From its earliest appearance in the Pugillus Facetiarum (Strasbourg, 1608,1618) the motif was taken up by the album amicorum painters and endured as an independent engraved sheet into the 18C

Three young men try their luck at bowling for the first prize woman. The ladies declare themselves (?) (from left to right) “Rich and old”, “Bad-tempered [but] shapely” (she brandishes a rod with which to beat her man!), and “I keep myself decent/honourable”. The young man who has just bowled is very pleased with the skittle he has hit: “you’re right, the luck was mine, I’ve hit the right one”. The man who bowled first holds his hand to his head and announces despairingly, “O save me from old ones!”, while the who has yet to bowl exclaims, “Devil take it! I’m left with the bad-tempered one!”
Unusually, we have two painted album copies which date from the year following the publication — one of them from an album kept by a young woman.

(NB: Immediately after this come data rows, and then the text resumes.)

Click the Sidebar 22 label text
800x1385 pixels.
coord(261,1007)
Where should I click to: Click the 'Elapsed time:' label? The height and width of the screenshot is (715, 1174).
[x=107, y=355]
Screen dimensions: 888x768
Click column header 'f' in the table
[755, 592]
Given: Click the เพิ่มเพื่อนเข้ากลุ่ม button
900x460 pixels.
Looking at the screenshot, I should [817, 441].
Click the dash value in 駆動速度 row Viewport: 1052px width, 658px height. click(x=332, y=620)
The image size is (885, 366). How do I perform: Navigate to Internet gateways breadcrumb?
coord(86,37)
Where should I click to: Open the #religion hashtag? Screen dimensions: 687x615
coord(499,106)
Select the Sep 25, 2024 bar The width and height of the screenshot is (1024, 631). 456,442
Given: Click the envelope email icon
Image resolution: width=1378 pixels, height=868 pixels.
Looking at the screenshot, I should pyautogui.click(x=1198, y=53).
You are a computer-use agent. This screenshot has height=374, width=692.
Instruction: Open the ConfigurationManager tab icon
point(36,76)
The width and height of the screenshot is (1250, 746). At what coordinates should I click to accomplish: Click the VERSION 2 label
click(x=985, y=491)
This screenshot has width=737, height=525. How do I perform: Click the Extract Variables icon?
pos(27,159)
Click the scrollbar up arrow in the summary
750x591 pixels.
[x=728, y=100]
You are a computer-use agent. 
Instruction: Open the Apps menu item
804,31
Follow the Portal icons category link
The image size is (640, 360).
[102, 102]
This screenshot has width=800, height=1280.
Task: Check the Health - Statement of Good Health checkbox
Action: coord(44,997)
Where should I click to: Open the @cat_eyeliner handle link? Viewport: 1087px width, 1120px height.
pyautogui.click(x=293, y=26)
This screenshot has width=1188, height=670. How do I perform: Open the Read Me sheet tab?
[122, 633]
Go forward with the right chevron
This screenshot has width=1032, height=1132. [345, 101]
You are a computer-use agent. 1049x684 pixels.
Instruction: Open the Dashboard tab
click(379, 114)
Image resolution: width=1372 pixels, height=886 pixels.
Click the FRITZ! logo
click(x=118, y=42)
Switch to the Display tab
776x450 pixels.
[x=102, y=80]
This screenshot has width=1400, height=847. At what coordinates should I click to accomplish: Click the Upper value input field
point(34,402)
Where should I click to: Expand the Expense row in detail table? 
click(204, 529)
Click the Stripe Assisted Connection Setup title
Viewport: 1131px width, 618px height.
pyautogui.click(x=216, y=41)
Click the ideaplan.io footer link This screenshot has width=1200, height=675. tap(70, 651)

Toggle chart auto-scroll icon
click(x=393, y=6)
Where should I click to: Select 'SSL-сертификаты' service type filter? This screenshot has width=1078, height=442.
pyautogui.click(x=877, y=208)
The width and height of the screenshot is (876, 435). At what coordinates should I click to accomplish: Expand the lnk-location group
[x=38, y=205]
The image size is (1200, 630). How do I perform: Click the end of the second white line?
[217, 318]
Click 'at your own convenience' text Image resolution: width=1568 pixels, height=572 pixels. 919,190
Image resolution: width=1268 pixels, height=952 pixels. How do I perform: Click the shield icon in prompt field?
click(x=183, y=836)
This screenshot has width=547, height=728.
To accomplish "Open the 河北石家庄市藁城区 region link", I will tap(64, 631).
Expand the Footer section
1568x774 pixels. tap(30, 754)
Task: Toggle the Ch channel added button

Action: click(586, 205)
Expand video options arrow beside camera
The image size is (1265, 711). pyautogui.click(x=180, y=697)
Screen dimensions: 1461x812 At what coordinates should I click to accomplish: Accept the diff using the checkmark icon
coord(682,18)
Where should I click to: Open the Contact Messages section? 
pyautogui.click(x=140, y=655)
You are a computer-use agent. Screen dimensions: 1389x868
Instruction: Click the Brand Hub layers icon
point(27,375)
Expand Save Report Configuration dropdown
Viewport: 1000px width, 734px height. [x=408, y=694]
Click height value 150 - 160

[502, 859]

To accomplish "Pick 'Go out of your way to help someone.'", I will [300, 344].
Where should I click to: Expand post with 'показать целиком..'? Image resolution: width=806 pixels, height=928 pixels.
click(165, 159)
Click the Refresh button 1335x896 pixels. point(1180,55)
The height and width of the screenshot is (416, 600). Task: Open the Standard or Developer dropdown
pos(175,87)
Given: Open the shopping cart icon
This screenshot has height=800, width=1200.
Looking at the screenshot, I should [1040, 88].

In the example below the painter has improved on the model by showing all three men as having bowled, and by numbering both bowlers and ‘skittles’ to make clear who has ‘won’ whom!

A signficantly altered version:

Msc. Hist. 176, f.106r.
In Johann Hensel’s album there is just one bowler this time, but he seems to have hit the right ‘skittle’ as the French inscription above reads “Luck favourable to my desires”.

A late example, dated 1680, appears on an orphaned leaf preserved in Berlin. The fisherman with the naked woman in the lobster-pot/Reuse in the background is another Pugillus-derived motif — see my post, Woman as bait in eel-/lobster-pot. Below the image are the title, Freyer-Kegel-Spiel [Wooers’ Skittle Game], and 8 lines of verse keyed to the numbers on the painting:
- Das ist zwar reich, doch alt gestalt:
- Hatt ich das Geld und sie war kalt.
- Die bellt und beisst, der Balg nur pralt:
- Sie macht mich vor dem Altar alt.
- Hier Tugend wohnt und Wohlgestalt:
- Da treff ich recht, Gott sie erhalt.
- Nun wohlgefischt. Ich hab’s erwischt.

later prints

In this print, engraved and published by Abraham Aubry in Frankfurt in the 1660s, the original composition is adapted and extended to include now 5 types of women. A later copy was issued in Nurnberg by Johann Hofmann


A French version (?1660s) is faithful to the original model, merely updating the costume. It is entitled Le Hazard des Amans and bears the imprint line: A Paris Chez N. L’Armessin Rue St Iacques a la Pomme d Or.